Yani BMGK’da İsrail’in, Netanyahu’nun bu yaptıklarının uluslararası hukuka aykırı olduğu yönünde veto hakkını kullanmazsa ABD o zaman bütün dünya İsrail’e karşı en azından askeri harekâtta bulunma yetkisine sahip olabilir. İsrail’de o zaman belki durabilir. Ama ABD bunu hiçbir zaman yapmadı, yapmayacak da böyle bir niyeti yok. Ne geçmişte ne de bugün. İki başkan adayı Trump ve Harris seçim kampanyalarında da sanki böyle bir şey yokmuş gibi davranıyorlar. Hatta iki başkan adayı hangimiz daha İsrailciyiz diye birbiriyle yarışıyor kapışıyor. Hangimiz İsrail’e daha çok destek verecek diye seçim kampanyası yürütüyorlar.

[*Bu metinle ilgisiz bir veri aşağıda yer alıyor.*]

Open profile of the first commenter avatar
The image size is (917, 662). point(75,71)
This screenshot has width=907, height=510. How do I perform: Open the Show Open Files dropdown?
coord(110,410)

Engelleyecek, bir güç, irade olmayınca, meydan boş kalınca daha da cesaretlenen Netanyahu hepten şuursuzlaşmış durumda...Cepheyi genişleterek, her yere saldırıyor, bomba yağdırıyor, herkesi ateşin içine çekmek, sokmak istiyor...Sonra da utanmadan “İsrail barış istiyor. İsrail barış için can atıyor” diyor. 

Haberin Devamı

*** 

Bunu da bizzat ABD’deki BM binasında söylüyor, hem de tüm dünyaya posta koyarak…Yani Uluslararası Ceza Mahkemesi’nde savaş suçlarından, soykırımdan yargılan bir katil, dünya barışı ve huzuru için var olan BM çatısı altında konuşuyor, kafasına göre atıp, tutuyor, tehditler savuruyor. Yetmiyor bir de genel kurul salonuna soktuğu “şakşakçılarına” kendisini alkışlattırarak şov yapıyor. Aldığı kararları İsrail’e uygulatamayan BM için bu ayıp da yeter zaten... Netanyahu’nun savaş suçları iddiasıyla hakkında tutuklama talebinde bulunan Uluslararası Ceza Mahkemesi Savcısı’na yaptığı tehditler de malum. Dolayısıyla ortada bu kadar net karar, tespit varken İsrail’in bu fütursuzluğu karşısında aslında UAD’den özellikle de dünya ülkelerinden ne beklenir? “Arkadaş yetti artık” deyip İsrail’e Netanyahu’ya haddini bildirmek, yaptırım uygulamak...Normalde 8,5 milyarlık koca dünya bir avuç katile, caniye dur diyemez mi? Der ama ABD’nin başını çektiği güçlünün haklı olduğu mevcut sistemde kimse demiyor, diyemiyor. BM’ye taraf olan tüm ülkeler en üst yargı organı olarak kabul ettikleri UAD’nin kararlarını bile uygulayamıyorlar daha... İsrail’i küstah şımarık hale getiren de bu zaten. Yoksa işleyen bir hukuk olsa her şey çok farklı olur… Kâğıt üstünde alınan kararlar uygulansa İsrail’in nefes alması bile mümkün değil... 

Haberin Devamı

***

Dolayısıyla İsrail, bundan sonra da durmayacak. Lübnan’da belli bir noktaya gelirse sonraki hedefin Suriye olacağı çok ortada. Zaten Golan tepelerini işgal etti... İsrail bölgede her türlü saldırganlığı, yapıyor, istediğini hedefe koyuyor. ABD ve batı ülkeleri de utanmadan İsrail’e arka çıkıyor, savunuyorlar. Bundan cesaretlenen İsrail’de Ortadoğu’da gerilimin acilen düşürülmesi çağrıları yapan Birleşmiş Milletler (BM) Genel Sekreteri Antonio Guterres’i “istenmeyen adam” ilan ederek ülkeye girişini yasaklıyor. Eşkıya dünyaya hakim olmuş yani...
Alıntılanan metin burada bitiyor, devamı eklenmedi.